As an alternative, we developed a simple temperature classification based on naturally occurring average summer water temperature values. Multiple studies suggest that divergent thermal regimes in streams are primarily influenced by natural variation in summer temperature (July–August averages) values^3,40,41. Additionally, summer-time temperature values are among the most readily available data from public and non-public sources. We compiled stream water temperature data for 5,907 sites from multiple sources, including Deweber & Wagner⁴¹ (n = 2893), Hill et al.⁴⁰ (n = 566), USGS gauges with daily records (n = 2184), USGS seasonal field monitoring (n = 240), and other temperature data from loggers deployed by agencies (n = 24) (Table 1). Determining adequate record length for temperature data required striking a balance between minimizing uncertainty in July–August averages with having too few samples for adequate regional representation. For instance, Jones and Schmidt⁴² provided recommendations for record lengths required to adequately minimize uncertainty in estimating thermal regime metrics; however, following this guidance would have reduced the above USGS records alone (n = 2424) by 70 to 90%. Furthermore, Jones and Schmidt’s assessment included monthly maxima, minima, and range metrics, whereas our analysis relied on a coarser bi-monthly average metric (July–August), which we deem less susceptible to year-to-year variation than temperature extremes (Supplementary File 1). Using 22 USGS gages across the US and confidence bands from Jones and Schmidt, we estimate that 1–2 seasons of data could reliably estimate mean July–August temperatures within 1 °C at 80% and 90% confidence, respectively (Supplementary File 1). We screened sites to ensure the period of record fell within 1995 to 2015 and data was available for at least 60 consecutive days in July and August.

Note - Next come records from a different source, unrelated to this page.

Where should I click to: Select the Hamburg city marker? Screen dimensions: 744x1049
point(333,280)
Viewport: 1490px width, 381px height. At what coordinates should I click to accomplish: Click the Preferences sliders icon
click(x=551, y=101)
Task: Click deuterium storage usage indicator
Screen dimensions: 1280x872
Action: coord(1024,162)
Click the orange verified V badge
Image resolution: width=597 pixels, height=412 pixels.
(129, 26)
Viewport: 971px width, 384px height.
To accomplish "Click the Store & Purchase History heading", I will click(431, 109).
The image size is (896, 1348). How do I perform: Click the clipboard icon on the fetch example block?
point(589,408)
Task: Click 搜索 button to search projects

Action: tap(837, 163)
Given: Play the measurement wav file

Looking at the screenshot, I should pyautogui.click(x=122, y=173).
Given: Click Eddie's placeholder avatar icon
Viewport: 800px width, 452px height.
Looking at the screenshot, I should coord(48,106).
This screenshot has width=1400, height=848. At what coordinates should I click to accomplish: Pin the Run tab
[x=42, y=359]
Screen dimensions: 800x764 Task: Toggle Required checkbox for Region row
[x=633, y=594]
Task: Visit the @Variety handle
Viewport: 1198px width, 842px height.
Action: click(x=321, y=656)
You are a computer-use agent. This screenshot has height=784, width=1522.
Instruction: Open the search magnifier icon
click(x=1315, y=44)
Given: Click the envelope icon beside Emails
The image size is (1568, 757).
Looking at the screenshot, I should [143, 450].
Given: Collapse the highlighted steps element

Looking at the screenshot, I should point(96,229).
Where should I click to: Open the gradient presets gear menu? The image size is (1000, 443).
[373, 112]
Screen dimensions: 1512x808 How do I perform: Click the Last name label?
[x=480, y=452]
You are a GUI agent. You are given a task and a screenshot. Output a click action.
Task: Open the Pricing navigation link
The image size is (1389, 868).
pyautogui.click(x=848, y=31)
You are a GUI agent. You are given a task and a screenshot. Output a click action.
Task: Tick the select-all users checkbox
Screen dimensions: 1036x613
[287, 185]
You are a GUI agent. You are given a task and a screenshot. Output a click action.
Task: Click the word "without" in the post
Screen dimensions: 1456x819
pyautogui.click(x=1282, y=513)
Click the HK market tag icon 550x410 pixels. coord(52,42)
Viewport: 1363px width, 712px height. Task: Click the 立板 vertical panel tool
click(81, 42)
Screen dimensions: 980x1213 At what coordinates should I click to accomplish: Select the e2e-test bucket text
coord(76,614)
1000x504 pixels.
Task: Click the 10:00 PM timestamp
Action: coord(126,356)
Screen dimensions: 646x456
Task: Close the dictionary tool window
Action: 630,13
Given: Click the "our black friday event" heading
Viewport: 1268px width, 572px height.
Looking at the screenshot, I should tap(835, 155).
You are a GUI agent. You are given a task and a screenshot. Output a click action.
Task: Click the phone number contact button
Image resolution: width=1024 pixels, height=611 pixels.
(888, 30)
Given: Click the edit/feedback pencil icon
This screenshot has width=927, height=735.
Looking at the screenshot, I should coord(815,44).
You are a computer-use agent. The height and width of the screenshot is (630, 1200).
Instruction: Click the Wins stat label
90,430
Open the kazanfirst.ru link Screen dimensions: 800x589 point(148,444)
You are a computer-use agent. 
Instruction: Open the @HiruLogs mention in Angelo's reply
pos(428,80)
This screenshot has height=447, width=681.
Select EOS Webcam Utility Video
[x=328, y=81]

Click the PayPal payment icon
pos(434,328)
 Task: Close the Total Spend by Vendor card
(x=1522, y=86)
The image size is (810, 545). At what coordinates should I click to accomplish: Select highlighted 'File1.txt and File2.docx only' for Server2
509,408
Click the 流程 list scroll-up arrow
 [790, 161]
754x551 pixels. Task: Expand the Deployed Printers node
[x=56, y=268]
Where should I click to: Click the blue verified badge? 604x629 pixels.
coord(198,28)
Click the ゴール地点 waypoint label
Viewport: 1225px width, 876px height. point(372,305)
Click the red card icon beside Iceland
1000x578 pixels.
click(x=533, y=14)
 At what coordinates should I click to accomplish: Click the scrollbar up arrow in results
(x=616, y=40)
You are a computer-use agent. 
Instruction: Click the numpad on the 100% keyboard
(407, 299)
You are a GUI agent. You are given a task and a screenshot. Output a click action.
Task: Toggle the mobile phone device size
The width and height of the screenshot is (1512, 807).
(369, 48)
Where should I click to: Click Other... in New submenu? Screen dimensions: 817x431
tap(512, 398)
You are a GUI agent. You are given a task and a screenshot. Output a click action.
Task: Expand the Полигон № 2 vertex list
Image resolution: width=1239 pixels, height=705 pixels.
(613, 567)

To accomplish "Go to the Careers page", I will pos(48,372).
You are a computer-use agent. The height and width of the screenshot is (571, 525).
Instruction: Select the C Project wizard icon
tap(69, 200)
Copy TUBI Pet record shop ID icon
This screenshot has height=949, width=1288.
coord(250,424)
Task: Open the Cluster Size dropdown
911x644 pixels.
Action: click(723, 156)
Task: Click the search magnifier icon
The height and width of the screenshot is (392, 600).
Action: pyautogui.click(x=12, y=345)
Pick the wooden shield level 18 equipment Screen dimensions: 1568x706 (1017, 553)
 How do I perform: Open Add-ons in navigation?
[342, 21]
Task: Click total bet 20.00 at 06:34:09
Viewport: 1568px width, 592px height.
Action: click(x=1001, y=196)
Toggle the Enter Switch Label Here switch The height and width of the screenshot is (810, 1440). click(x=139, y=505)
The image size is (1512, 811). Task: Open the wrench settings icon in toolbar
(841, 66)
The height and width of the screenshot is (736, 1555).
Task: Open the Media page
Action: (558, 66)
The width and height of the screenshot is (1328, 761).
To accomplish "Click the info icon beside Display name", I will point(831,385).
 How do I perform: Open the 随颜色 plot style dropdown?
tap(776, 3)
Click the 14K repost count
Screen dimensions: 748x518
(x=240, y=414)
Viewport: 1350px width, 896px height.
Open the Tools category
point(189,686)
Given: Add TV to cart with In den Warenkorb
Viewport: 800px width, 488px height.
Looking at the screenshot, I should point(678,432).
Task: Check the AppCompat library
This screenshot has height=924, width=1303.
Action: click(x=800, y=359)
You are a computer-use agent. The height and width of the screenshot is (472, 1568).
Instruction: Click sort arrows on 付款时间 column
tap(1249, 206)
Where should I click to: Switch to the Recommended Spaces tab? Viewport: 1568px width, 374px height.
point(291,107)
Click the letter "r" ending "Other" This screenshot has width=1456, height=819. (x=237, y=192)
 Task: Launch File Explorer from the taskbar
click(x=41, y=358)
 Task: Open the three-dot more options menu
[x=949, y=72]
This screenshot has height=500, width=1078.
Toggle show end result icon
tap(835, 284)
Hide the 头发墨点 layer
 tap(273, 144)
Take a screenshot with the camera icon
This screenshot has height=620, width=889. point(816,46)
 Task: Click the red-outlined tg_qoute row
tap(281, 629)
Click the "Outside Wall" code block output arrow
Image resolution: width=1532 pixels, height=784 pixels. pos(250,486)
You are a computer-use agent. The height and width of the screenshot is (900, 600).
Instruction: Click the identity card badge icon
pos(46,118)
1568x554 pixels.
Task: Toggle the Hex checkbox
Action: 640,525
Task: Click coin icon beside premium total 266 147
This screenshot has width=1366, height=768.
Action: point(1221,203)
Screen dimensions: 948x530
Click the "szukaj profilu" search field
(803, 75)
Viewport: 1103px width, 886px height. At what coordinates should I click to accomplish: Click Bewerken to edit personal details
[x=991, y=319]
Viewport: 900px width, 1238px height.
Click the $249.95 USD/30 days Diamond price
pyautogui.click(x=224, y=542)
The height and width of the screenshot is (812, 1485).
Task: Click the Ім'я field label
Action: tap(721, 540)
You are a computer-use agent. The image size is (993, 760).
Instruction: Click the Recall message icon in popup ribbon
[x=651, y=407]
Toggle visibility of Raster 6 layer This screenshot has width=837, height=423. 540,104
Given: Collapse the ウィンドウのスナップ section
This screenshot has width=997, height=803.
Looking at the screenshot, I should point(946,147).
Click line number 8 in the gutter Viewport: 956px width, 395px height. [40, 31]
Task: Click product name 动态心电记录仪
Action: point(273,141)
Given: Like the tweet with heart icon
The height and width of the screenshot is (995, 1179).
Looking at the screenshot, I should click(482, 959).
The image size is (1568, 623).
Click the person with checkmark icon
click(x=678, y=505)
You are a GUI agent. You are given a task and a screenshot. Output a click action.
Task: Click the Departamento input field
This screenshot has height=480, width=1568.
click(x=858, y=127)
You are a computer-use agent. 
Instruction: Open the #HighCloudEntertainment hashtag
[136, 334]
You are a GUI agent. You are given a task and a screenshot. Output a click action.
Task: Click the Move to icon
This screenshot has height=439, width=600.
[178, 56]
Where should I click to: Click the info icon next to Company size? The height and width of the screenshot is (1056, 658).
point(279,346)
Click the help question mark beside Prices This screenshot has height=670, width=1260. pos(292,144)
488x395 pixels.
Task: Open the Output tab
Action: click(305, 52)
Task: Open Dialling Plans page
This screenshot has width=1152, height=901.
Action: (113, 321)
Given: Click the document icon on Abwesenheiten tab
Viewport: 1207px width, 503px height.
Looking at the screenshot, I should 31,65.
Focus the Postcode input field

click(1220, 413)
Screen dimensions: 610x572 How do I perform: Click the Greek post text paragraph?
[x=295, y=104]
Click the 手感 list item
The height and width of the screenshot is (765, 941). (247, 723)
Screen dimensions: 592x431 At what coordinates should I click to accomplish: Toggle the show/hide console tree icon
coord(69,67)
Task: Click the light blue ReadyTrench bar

All temperature sites were spatially joined to NHDPlus V2 stream reaches. We then determined reference conditions for monitoring sites using indicators of land disturbance and upstream dam regulation. Land disturbance was evaluated using the National Fish Habitat Partnership (NFHP) 2015 habitat assessment, which provides habitat degradation scores ranging from “very low” to “very high” disturbances within NHDPlus stream reach segments⁴³. We evaluated the degree of upstream regulation by impoundments using the degree of regulation (DOR) (% of annual discharge stored by upstream dams)⁴⁴, provided by StreamCat. Temperature monitoring stations with risk assessment scores as “very low” or “low” and DOR < 4% (indicating little influence of reservoirs^44,45) were determined representative of reference conditions, which resulted in 1764 sites that also met our record length criteria. Of these, 70% of observations were obtained from Deweber & Wagner⁴¹ (n = 1211) or Hill et al.⁴⁰ (n = 33). Of the remaining 520 observations, 71.7% had at least 2 seasons of data.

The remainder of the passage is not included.